— The Shadow Cash Market: Part II will follow this more time-sensitive note
After vowing to disrupt the “nothing ever happens” era established by the previous administration, the latest band of U.S. leaders has again reverted to prioritizing the stability of the UST (U.S. Treasury) market over political objectives. The Treasury Sec. has pivoted from slamming predecessors to not only embracing but enhancing the strategy of postponing duration issuance, reducing (some) tension at the long end of the curve. Increased Treasury buybacks, aimed at strengthening the darkest regions of the U.S. sovereign bond market, should arrive momentarily, followed by the case for delaying an increase in coupon (i.e. note and bond) issuance by a few more years, not quarters.

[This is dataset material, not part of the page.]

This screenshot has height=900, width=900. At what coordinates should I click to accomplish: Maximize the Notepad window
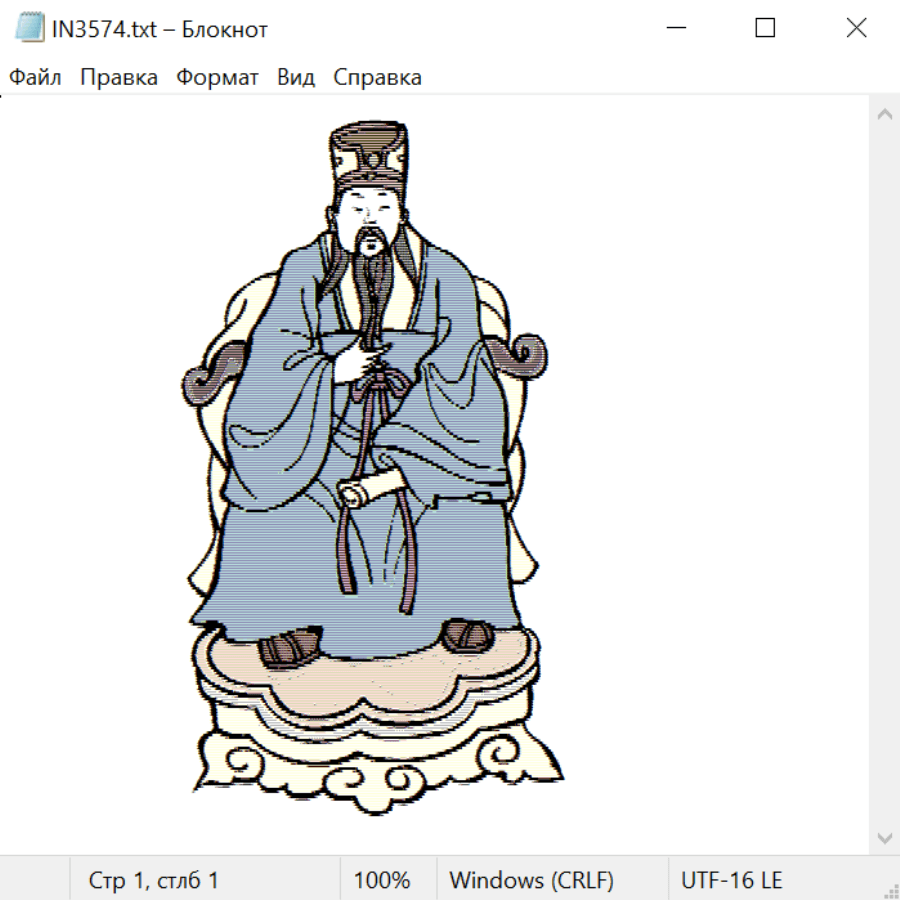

Luckily for the U.S. empire, global finance remains hungry for ultra-short-term U.S. debt. Stablecoin issuers and money funds can’t live without it, while foreign buyers can’t get enough, earning a substantial premium over dollar deposits. The U.S. central bank’s asset portfolio, the SOMA (System Open Market Account), has grown ravenous too. Officials will thus soon need to uphold the Fed’s ample reserve regime, staving off a repeat of the repocalypse by resuming UST purchases1 as early as the end of this year. Despite potentially crowding out supply and disrupting cash-futures basis trades, most Fed alchemists desire to match the duration of the SOMA to the outstanding UST market. Post the conclusion of QT (quantitative tightening), the “Fed’s portfolio managers” are likely set to feast on — and reinvest MBS proceeds2 into — bills.
Alongside its existing OMOs (open market operations), such as o/n (overnight) repos at the SRF, the Fed’s RMOs (reserve management operations) will vacuum up ultra-short-term issuance, initiating both a significant SOMA rebalancing and a quiet demolition of interest rate risk previously absorbed during various crises. Presently, bank reserves continue to deplete via QT, as Fed RRPs — the unwinding of which releases reserves back into the banking system — hover around zero. This is ensuing just as the average maturity in the Fed’s portfolio has increased, setting the stage for Operation Untwist, the near-reverse mechanism of Operation Twist3 that produced a bill drought in the SOMA. A return to a “neutral” Fed portfolio is subsequently looming.